Fronleichnams: Fest der liebenden Aufmerksamkeit
Fronleichnams: Fest der liebenden Aufmerksamkeit
Kardinal Schönbron ruft zu "Wahlkampf ohne Fouls" auf - Sorge über wachsende Konzentrationsmängel durch digitale Medien
Die Konzentration auf die Eucharistie, die beim Hochfest Fronleichnam, das an diesem Donnerstag gefeiert wird, im Mittelpunkt steht, lehrt zugleich eine "liebende Aufmerksamkeit", mit der man auch dem Mitmenschen begegnen sollte. Das hat der Wiener Erzbischof, Kardinal Christoph Schönborn, bei einer Ansprache bei der traditionellen Fronleichnamsprozession am Michaelerplatz in der Wiener Innenstadt betont. Nicht zuletzt durch die überbordende Nutzung digitaler Medien komme es zu einer "immer größeren Zerstreuung", die einen "klaren Blick auf die Realität" verhindere. Ein solcher Blick, der den Mitmenschen in den Mittelpunkt rückt, sei nur durch Einübung und Konzentration möglich.

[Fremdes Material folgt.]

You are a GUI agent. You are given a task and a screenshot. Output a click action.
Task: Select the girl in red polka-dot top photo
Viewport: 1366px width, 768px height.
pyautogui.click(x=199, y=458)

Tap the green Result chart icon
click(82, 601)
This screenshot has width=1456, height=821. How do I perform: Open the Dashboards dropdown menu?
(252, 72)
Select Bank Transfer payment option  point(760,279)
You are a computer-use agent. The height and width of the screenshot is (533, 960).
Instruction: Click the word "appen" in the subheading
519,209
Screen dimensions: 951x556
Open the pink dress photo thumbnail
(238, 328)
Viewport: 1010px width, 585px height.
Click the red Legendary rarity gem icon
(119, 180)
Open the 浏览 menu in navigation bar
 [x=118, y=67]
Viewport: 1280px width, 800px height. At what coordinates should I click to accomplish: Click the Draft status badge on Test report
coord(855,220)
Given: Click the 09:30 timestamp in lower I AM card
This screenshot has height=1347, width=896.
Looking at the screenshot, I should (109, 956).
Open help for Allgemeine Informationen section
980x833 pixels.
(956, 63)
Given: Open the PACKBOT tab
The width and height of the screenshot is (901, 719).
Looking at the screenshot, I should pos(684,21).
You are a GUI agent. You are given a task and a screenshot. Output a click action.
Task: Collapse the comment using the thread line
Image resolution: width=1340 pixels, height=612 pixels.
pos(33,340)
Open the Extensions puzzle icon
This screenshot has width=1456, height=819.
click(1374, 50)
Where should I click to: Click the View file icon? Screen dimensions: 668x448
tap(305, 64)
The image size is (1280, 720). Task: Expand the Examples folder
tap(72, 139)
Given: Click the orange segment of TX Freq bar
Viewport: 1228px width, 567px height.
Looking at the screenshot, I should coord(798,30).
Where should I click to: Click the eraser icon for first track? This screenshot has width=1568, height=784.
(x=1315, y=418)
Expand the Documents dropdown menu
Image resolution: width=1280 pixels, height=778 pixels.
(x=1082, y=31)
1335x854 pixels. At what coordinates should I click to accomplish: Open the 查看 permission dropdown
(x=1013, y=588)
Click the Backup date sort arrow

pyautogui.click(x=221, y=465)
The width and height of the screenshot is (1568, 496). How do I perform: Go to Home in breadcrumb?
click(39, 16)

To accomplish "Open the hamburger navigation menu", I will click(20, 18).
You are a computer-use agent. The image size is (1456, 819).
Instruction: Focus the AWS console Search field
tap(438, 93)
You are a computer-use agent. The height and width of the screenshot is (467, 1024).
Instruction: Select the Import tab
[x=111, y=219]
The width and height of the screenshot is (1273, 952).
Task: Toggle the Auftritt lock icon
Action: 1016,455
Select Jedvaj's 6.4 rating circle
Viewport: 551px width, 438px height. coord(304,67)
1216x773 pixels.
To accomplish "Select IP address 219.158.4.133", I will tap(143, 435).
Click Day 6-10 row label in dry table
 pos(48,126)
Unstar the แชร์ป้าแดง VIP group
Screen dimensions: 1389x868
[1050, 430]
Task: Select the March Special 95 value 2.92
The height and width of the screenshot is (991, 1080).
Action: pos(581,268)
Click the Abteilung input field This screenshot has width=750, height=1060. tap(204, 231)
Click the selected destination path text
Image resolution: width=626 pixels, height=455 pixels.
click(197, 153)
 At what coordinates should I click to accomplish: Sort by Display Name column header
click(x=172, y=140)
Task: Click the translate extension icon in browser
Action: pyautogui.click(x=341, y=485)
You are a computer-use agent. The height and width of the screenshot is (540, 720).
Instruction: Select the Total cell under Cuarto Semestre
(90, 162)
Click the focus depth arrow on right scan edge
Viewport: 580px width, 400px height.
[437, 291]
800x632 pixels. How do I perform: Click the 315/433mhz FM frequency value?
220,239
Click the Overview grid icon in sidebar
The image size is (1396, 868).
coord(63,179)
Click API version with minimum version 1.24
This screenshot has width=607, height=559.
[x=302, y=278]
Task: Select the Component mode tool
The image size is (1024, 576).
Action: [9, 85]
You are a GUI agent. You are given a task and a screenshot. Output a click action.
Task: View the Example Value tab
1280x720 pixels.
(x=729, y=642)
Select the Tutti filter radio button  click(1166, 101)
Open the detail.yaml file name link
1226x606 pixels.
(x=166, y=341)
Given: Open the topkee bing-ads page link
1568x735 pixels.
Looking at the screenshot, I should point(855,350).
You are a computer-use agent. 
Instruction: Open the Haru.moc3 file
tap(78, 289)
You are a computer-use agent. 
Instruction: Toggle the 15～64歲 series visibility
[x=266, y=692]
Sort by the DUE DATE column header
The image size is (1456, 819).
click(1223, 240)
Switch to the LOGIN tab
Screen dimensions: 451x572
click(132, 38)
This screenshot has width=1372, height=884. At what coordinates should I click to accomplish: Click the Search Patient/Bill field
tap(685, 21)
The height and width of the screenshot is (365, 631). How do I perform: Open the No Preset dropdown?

Einmal mehr hat Kardinal Schönborn im Rahmen seiner Ansprache auch zu einem "fairen Wahlkampf ohne Fouls" aufgerufen: Weder im Sport noch in der Familie oder in der Politik sollte das "Foul" einen Platz haben - vielmehr solle "Fairness" die Grundlage von allem sein, appellierte der Wiener Erzbischof an Vertreter von Politik und Gesellschaft. "Auch der politische Gegner ist ein Mensch, ein Du mit einer Geschichte, mit Wunden und Gaben", erinnerte Schönborn weiter. Daher sei es geboten, diesem mit Achtung entgegenzutreten.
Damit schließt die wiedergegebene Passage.